That weird deal between two GOP super PACs didn’t help McCarthy and will only lead to anger later

That weird deal between two GOP super PACs didn’t help McCarthy and will only lead to anger later

In an entirely unsuccessful effort to persuade Kevin McCarthy’s intra-party enemies to lay down arms, two of the biggest Republican super PACs announced a bizarre agreement on Wednesday evening. The terms of the deal—between the Congressional Leadership Fund, which is closely linked to McCarthy and House GOP leadership, and the Club for Growth, which typically butts heads with the establishment—are as follows: CLF says it “will not spend in any open-seat primaries in safe Republican districts” or fund any other groups that would, while the Club agreed to endorse McCarthy’s speakership bid.

Not a single anti-McCarthy rebel switched sides in several more humiliating rounds of voting on Thursday as a result, but what remains to be seen is how CLF interprets the pact. Many far-right Republicans deeply resent the influence that CLF, which spends more money on House races than any other GOP group, wields over primaries. In fact, some of these malcontents expressly raised this issue in a letter to their colleagues last month, arguing, “While organizations like the U.S. Chamber of Commerce and Club for Growth have a role to play in primaries, Republican leadership does not.”

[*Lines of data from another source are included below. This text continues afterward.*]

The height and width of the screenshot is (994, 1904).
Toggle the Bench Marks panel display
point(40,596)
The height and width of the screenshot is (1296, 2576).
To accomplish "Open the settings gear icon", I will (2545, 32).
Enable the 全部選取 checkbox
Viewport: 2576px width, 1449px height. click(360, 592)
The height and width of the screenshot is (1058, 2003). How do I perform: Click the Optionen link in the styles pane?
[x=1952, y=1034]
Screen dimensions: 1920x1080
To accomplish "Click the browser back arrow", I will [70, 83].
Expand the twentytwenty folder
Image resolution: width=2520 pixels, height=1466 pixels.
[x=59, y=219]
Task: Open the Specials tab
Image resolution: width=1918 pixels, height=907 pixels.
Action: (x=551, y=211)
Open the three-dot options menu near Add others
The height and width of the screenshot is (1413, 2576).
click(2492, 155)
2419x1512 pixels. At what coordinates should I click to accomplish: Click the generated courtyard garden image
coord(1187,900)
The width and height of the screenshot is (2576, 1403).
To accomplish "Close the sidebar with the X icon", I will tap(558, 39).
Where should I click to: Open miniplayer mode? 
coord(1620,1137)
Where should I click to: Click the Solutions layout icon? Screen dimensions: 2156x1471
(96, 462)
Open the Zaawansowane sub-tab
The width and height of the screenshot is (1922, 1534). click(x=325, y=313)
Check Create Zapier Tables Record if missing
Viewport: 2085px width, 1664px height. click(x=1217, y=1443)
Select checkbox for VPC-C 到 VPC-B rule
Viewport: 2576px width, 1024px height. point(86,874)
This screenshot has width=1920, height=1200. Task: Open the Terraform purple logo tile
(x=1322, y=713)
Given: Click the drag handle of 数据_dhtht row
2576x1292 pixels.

But CLF seldom plays in safely red seats in the first place (a rare case came in Texas’ 8th District last year). When it does get involved in primaries, it’s almost always desperately trying to save Republicans from themselves by encouraging voters not to nominate fringe candidates who will cough up competitive seats. (A perfect example would be their unsuccessful efforts in North Carolina’s 1st District to thwart Sandy Smith, who was accused of physical abuse by her daughter and not one but two ex-husbands; Smith went on to lose to Democrat Don Davis 52-48.)

Indeed, the PAC emphasized in a joint press release with the Club that it would “continue to support incumbents in primaries as well as challengers in districts that affect the Majority,” which is to say, competitive districts. This deal, therefore, can’t alter CLF’s overall approach all that much—and who gets to determine what a “safe” seat is? Would Colorado’s 3rd count, for instance? This is a district that Donald Trump would have carried by a comfortable 53-45 margin, but the GOP only held on to it by 0.2% in November … all because of a woman named Lauren Boebert. In other words, a safe seat can quickly become unsafe with a disaster candidate on the ballot—a reality CLF understands all too well but one the Club and their ilk refuse to acknowledge.

But if there’s one thing Republicans are supremely good at, it’s clawing one another’s eyes out. We can expect CLF to intervene in reddish seats to avoid future Boebert-type situations, and we can expect for the Club to react furiously. There won’t be anything they can do about it, though, and McCarthy will still have racked up yet another nasty string of losses.